If your ridgeline is vented you should not have a side window open basically it will mess up the airflow. If your ridgeline is not vented then you want some airflow all year not just in the summer.


----------



## Babaganoosh (Mar 15, 2016)

If your attic floor is air sealed it shouldn't really matter, I'm guessing that if you lack air sealing and/or poor insulation it will contribute to the stack effect and suck conditioned air from the house. Someone with more knowledge might have a better answer.


----------



## Warm_in_NH (Mar 15, 2016)

This is ultimately what you're trying to achieve year round from what you describe. I'm assuming that if your floor is insulated, as you look up you see the bottom of your roof plywood. You need to let that warm air out, ideally, you want your roof to be the same temperature as outside, (it'll never happen but getting as close as you can is good). 
Some cold attics have a ridge vent, from the outside you would see your cap shingles are raised about an inch, this is your vent that they're sitting on, from the inside you should be able to see a little daylight sneaking in the ridge, if done right, and the plywood is at cut back at least an inch from the peak on both sides, this should provide sufficient air flow. IF the ridge isn't vented then you need gable vents or a roof vent like the one shown in the picture above. I have seen issues from gable vents being too small and restricting air flow, but never from them being too big. Sounds like your window is acting like a gable vent.


----------



## mwhitnee (Mar 15, 2016)

Warm_in_NH said:


> View attachment 176809
> 
> 
> This is ultimately what you're trying to achieve year round from what you describe. I'm assuming that if your floor is insulated, as you look up you see the bottom of your roof plywood. You need to let that warm air out, ideally, you want your roof to be the same temperature as outside, (it'll never happen but getting as close as you can is good).
> Some cold attics have a ridge vent, from the outside you would see your cap shingles are raised about an inch, this is your vent that they're sitting on, from the inside you should be able to see a little daylight sneaking in the ridge, if done right, and the plywood is at cut back at least an inch from the peak on both sides, this should provide sufficient air flow. IF the ridge isn't vented then you need gable vents or a roof vent like the one shown in the picture above. I have seen issues from gable vents being too small and restricting air flow, but never from them being too big. Sounds like your window is acting like a gable vent.

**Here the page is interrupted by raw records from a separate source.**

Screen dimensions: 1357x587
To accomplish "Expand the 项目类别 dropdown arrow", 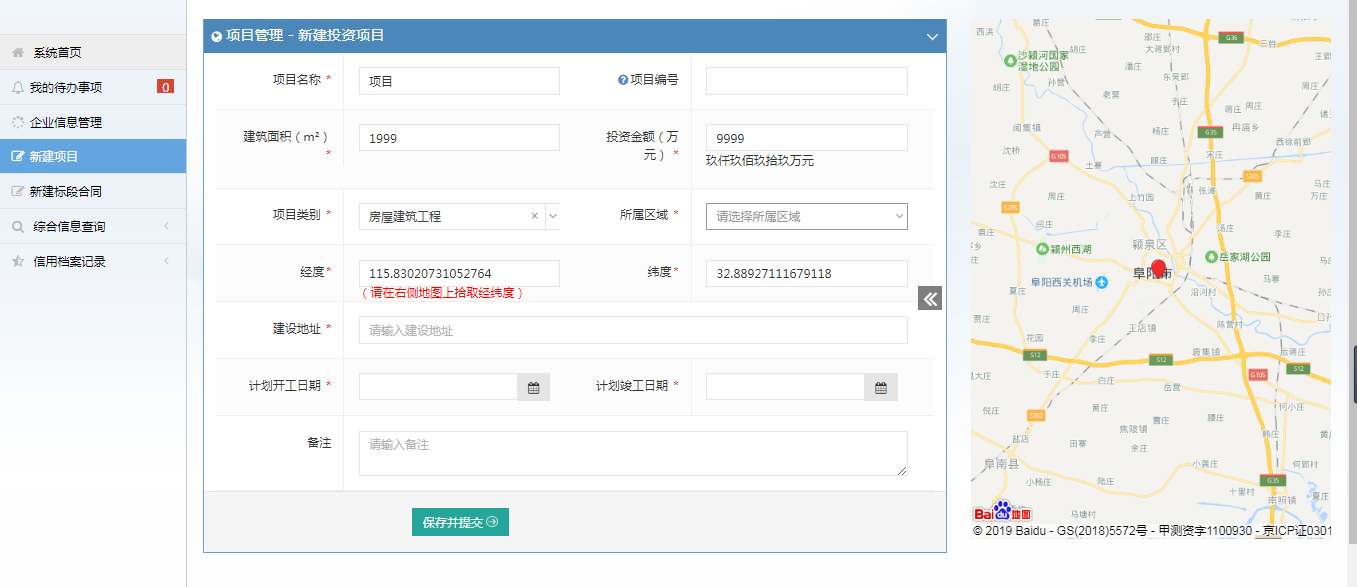I will point(553,216).
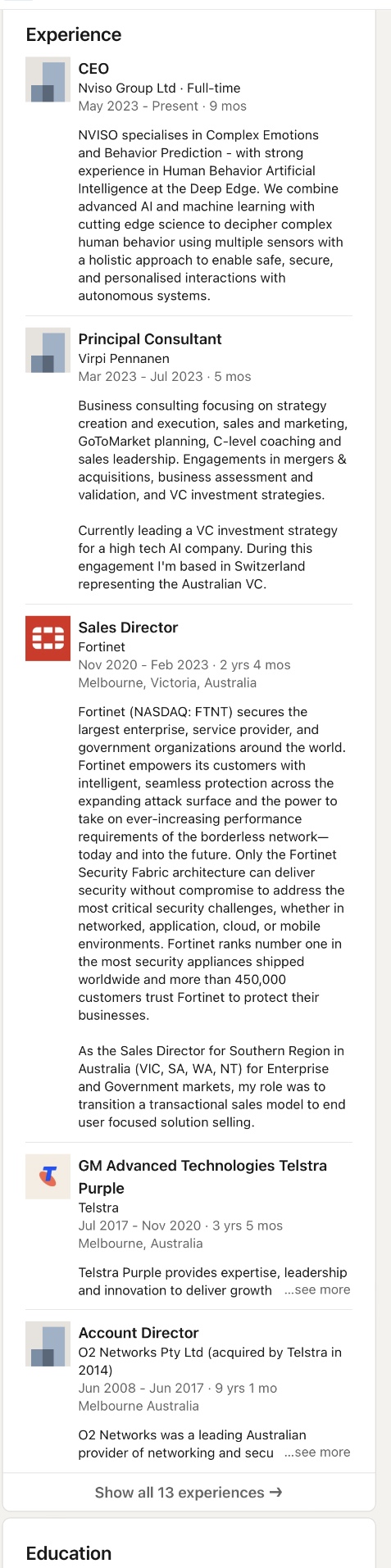Viewport: 391px width, 1568px height.
Task: Click the Experience section heading
Action: (74, 35)
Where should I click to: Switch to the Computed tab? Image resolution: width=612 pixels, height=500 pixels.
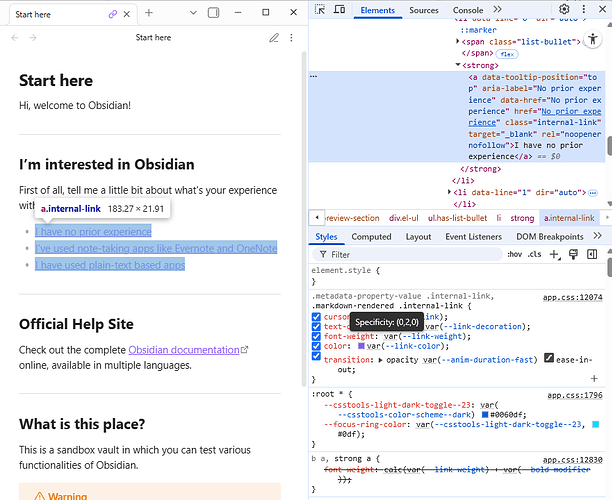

I do not have a ridge vent, been up on my roof plenty of times due to chimney sweeping and there is none.  I do know what that is and when I re-roofed my barn I had a nice one put in.  Insulation on the floor, nothing but boards/plywood on the attic ceiling.  I have vented soffits which might be slightly restricted due to a little cellulose getting in them (green arrows on previous pic, right?). But no gable vents. And I would say that the window would be acting as a gable vent for sure.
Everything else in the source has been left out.